### [THINGS TO DO]
1. Answer these questions using the comment thread:
(a) Which order does one commenter describe as growing nonstop, and what reason is given?
(b) Which late sociologist of religion is named in connection with studies on the "widest expectation gap"?
(c) What does one commenter say going to church with the Knights and their clanking swords reminds them of?
2. Summarize the comment thread in two sentences.
3. Reproduce the part of the comment thread starting at "Out of death" and ending at "Stop enabling.".

Start of TEXT SEGMENT

Chris, it is people like you who keep invoking your "spirit of the council," whatever that is, that gets in the way of the teachings of the Council even being put into practice. You know the teaching of the Council right--it is the actual words of the Council that many "spirit of the council" people have never seen.

Chris Smith you are quite

Chris Smith you are quite right. Fundamentalist Catholics can hide their heads in the sand. Never admitting their resposibility in all this Bad News is irratonal m.o.. As you said:
__________________
"... The far right voices in the Church never allowed the spirit and teachings of the Council Fathers to really take root. They fought behind the scenes to destroy each step of new developments and thinking of the gospel's message for modern society."
_________________
They also were quite abusive in public! The logical consequences are as you say:
____________________________________
"... This is the result: empty parishes and empty theology that seeks to return the Church to imperial triumphalism that has nothing to do with the Church Christ envisioned. We have a dysfunctional and dishonest hierarchy who answers to no one, especially The People of God. The cracks in the foundations of the Church are showing and the decaying process will continue at a rapid pace as long as the current crop of right wing elements are in control."

I think Chris is partially

I think Chris is partially correct. Just watch what happens when the "new" liturgy is introduced, with its arcane and incomprehensible language is forced on the faithful. People will really head for the doors. As they shake their heads asking themselves: What the hell are they saying?

The last sentence in the story is very important, but I would say it little differently “If we don't identify new ways to organize ourselves, DO WORSHIP, and DO MINISTRY, we'll continue on the path to diminishment and we'll have no one to blame but ourselves.” The changes in the liturgy are not the one I am talking about.

Add to that not enough

Add to that not enough priests, those left are stretched thin, merging churches w/ subsequent loss of community and more of a corporate "feel", pray, pay and increase the sacramental index so our church won't close. This causes laity to feel on the outside and just numbers. Look at the diaconate, nonstop growth because it is the only order open to married men. Want more priests? Make celibacy OPTIONAL, not mandatory. We'll eventually have too many. Can't argue w/ the numbers.

While JPII bishops and

While JPII bishops and presbyters are moving in one direction, the laity by and large are moving in a different one. At some point down the road, we will witness the "widest expectation gap" between laity and ordained according to studies done by the late sociologist of religion Dean Hoge and others.

I think we have JPII to blame for this mess in light of his sorry episcopal appointments over more than two decades. His legacy is now catching up with the institutional church.

Out of death comes new life. Is the Tridentine model of church undergoing a slow but (hopefully) certain death?

Let's hope so.

Hasten the dying process. Withhold your financial support of parish and (arch)diocese.

TITHING = ENABLING.

Stop enabling.

I think we should withhold

I think we should withhold money as well unless it is for the LCWR.
Going to church these days with the exceedingly mean ultra right ring reactonaries in control and ridiculous looking Knights with their clanking swords reminds me of going to a WARSHIP SERVICE.

Really? You're complaining

Really? You're complaining about the Knights of Columbus wearing ceremonial garb? Really?

They are "the sound of tin

They are "the sound of tin cans clanking"! They wear swords inside a church of sancuary and peace. Strange "The Noise of Solemn Assemblies" should be the clanking of weapons of war.

End of TEXT SEGMENT
Start of RECORDS

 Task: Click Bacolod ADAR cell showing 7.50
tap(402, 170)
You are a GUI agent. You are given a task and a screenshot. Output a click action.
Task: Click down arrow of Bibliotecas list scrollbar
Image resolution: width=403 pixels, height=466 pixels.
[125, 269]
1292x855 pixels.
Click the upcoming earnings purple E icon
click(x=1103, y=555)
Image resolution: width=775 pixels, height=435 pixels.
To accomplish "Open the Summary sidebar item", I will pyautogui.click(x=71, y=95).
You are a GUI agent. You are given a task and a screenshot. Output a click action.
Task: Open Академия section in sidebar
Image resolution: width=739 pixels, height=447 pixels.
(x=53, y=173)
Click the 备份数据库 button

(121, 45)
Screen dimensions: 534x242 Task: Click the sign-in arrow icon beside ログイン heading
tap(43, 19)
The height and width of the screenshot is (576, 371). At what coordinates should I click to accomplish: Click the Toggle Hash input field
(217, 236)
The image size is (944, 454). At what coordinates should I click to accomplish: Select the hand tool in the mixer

End of RECORDS

### [SOLUTIONS FOR EACH TASK]
1.
(a) The diaconate, because it is the only order open to married men.
(b) Dean Hoge.
(c) Going to a WARSHIP SERVICE.

2. Commenters blame far-right voices and a dysfunctional hierarchy for empty parishes, predict that the new liturgy's incomprehensible language will drive people away, and call for optional celibacy to ease the priest shortage. Others fault JPII's episcopal appointments, urge withholding financial support from parishes and dioceses, and object to the Knights of Columbus wearing swords in church.

3.
Out of death comes new life. Is the Tridentine model of church undergoing a slow but (hopefully) certain death?

Let's hope so.

Hasten the dying process. Withhold your financial support of parish and (arch)diocese.

TITHING = ENABLING.

Stop enabling.